Michael Westergren was the in-house counsel of Del Mar College in Corpus Christi, Texas, and formerly served as a state judge in Nueces County.

He filed suit after Del Mar history professor Bruce Olson related confidential allegations of sexual misconduct against Westergren on a local radio talk show.

A jury found that Olson committed defamation by making the false statement that Westergren had problems with pornography. Olson had said Westergren exposed former Del Mar employee Theresa Cox and "another senior female administrator" to pornography in the workplace, according to the court.

At trial, Westergren showed that Cox made the sexual-misconduct allegations with the Equal Employment Opportunity Commission after Del Mar and an outside law firm had investigated and rejected her prior claims of retaliation.

Olson testified that administrators left a copy of Cox's discrimination charge in a meeting room, and that a janitor retrieved the document and circulated it to faculty. Though Olson knew that the document was confidential, that the outside law firm had cleared Westergren of wrongdoing, and that Cox never alleged sexual misconduct in her previous complaints, he shared the allegations with radio listeners.

The 13th District Texas Court of Appeals said this was enough for a jury to hold Olson liable for defamation. It also upheld the jury's award of $20,000 for damage to his reputation.

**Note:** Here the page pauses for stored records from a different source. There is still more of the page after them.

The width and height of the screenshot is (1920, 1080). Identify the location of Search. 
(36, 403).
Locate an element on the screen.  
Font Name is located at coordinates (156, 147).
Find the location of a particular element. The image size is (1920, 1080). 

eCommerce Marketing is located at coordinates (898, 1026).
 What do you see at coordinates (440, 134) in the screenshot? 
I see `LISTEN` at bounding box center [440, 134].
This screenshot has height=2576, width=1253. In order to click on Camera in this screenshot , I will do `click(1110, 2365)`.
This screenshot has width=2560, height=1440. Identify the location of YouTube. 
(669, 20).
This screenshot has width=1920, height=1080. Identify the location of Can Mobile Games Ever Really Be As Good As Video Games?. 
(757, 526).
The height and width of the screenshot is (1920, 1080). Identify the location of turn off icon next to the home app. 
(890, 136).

"Thus, considering the factual record in full, we conclude that the circumstances leading up to Olson's on-air statements in combination with Olson's failure to investigate the allegations were sufficient evidence from which the jury could form a firm belief or conviction that Olson acted with reckless disregard as to the truth or falsity of Cox's allegations against Westergren," Justice Nelda Rodriguez wrote for the court. "We conclude that the evidence was therefore clear and convincing and supported the jury's actual malice finding."